Pregnant and nonpregnant rats were treated with 37.5 mg phenobarbital (PB) per kg body weight twice daily for 4 days. Pregnant rats were injected with PB from day 10 to day 13 and from day 17 to day 20 of gestation and were used for the experiments on day 14 or day 21, respectively. This treatment resulted in a 35% increase in liver weight in nonpregnant rats. The livers of pregnant rats weighed the same as the livers from PB-treated nonpregnant rats, and PB-treatment during gestation had only a small stimulatory effect on liver weight.—The duration of sleeping time after an i.p. injection of 125 mg hexobarbital per kg maternal body weight was identical in control nonpregnant and control pregnant rats. PB-treatment significantly reduced the sleeping time but PB-treated pregnant rats had a longer sleeping time than PB-treated nonpregnant rats.—In liver microsomes, the K m and V max values were measured for the ethylmorphine N-demethylase and benzo(a)pyrene hydroxylase. For the two substrates the K m values were identical in all groups. The V max values for the two enzyme activities were not different in control pregnant and control nonpregnant rats when calculated per total liver.

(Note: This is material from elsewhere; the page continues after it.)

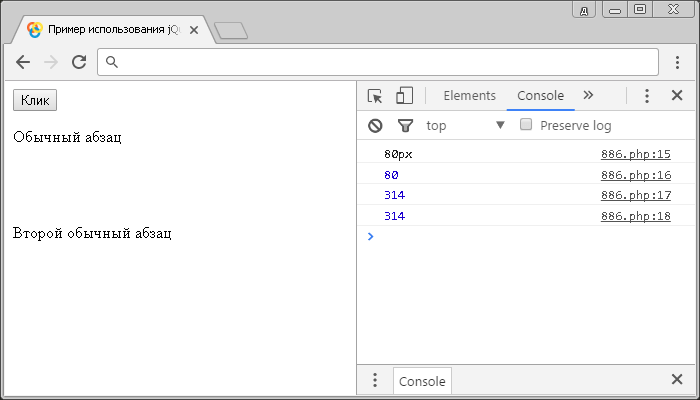Go back to the previous page
Viewport: 700px width, 400px height.
tap(23, 62)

Treatment of the rats with PB increased the V max values for the two enzyme activities, but these values were significantly lower in the microsomes obtained from PB-treated pregnant rats.—The content of cytochrome P-450 was higher in PB-treated nonpregnant rats than in control nonpregnant rats, but no increase in the amount of cytochrome P-450 was measured after treating pregnant rats with PB.—The electron microscopic examination of the livers of pregnant rats revealed that the smooth elements of the endoplasmic reticulum were predominant in the cytoplasm, and after PB-treatment the typical proliferation of the smooth ER was not detectable.